-------- Testo fornito

Editoriale



Il primo numero “ufficiale”


E’ questo il primo numero “ufficiale” della rivista PRETIOPERAI: è una prima realizzazione di quanto avevamo immaginato e progettato con il cuore e con la mente.
Una rivista per noi, per gli amici, per coloro che hanno il desiderio di conoscere e di ascoltare.
Una rivista il cui contenuto è quello di un OSSERVATORIO aderente alla realtà delle cose e della vita, che i nostri occhi vedono, i nostri cuori sentono, il nostro intelletto pensa e progetta…
Non è facile per noi lo scrivere: in genere, chi fa non scrive e chi scrive non fa. Questo servizio alla verità, questo confermarci nella verità, questo dirci e dire che alcune cose sono vere, contro ogni cancellazione del passato, presente e futuro, di nostalgia, di speranza, è oggi un dovere storico: per questo abbiamo affrontato questa fatica.
In questo numero abbiamo raccolto i primi scritti arrivatici.
Non sono rappresentativi di tutto ciò che i preti operai vedono, sentono, fanno, progettano. Però sono un primo tentativo.
La stanchezza, la timidezza, l’aver perso l’abitudine alla penna rende difficile e lento il convincerci a scrivere.
Quando però si mettono assieme i vari scritti, ben diversi da quelli di altri giornali o riviste erudite, ci si accorge che emerge un mondo vero, una realtà che fa entrare in risonanza le cose più profonde dentro coloro che fanno parte di questo immenso popolo di “esiliati”, come scriveva Tognoni sul numero zero.

----------------

Compito
Nell'editoriale, chi aveva parlato di un popolo di "esiliati" sul numero zero?

-------- Voci

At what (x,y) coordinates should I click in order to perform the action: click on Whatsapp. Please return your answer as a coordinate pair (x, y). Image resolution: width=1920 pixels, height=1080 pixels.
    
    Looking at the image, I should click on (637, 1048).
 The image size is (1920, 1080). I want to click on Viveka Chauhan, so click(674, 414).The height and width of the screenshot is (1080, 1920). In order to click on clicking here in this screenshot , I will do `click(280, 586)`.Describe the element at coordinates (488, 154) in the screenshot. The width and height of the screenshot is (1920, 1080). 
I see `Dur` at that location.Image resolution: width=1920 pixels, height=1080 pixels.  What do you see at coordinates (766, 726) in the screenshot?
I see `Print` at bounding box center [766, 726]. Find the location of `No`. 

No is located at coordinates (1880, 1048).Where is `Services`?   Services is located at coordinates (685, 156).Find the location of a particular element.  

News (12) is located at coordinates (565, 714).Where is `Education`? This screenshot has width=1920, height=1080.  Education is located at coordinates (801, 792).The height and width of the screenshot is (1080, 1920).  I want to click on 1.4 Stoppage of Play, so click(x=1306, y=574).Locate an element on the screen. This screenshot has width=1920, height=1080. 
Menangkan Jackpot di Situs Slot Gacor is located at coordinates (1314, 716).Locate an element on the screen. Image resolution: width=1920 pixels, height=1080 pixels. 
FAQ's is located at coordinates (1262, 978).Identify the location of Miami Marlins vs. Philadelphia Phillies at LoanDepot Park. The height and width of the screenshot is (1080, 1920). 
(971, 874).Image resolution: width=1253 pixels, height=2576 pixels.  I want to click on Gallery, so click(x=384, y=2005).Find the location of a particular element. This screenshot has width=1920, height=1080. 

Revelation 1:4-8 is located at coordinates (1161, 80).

----------------

Risposta
Tognoni.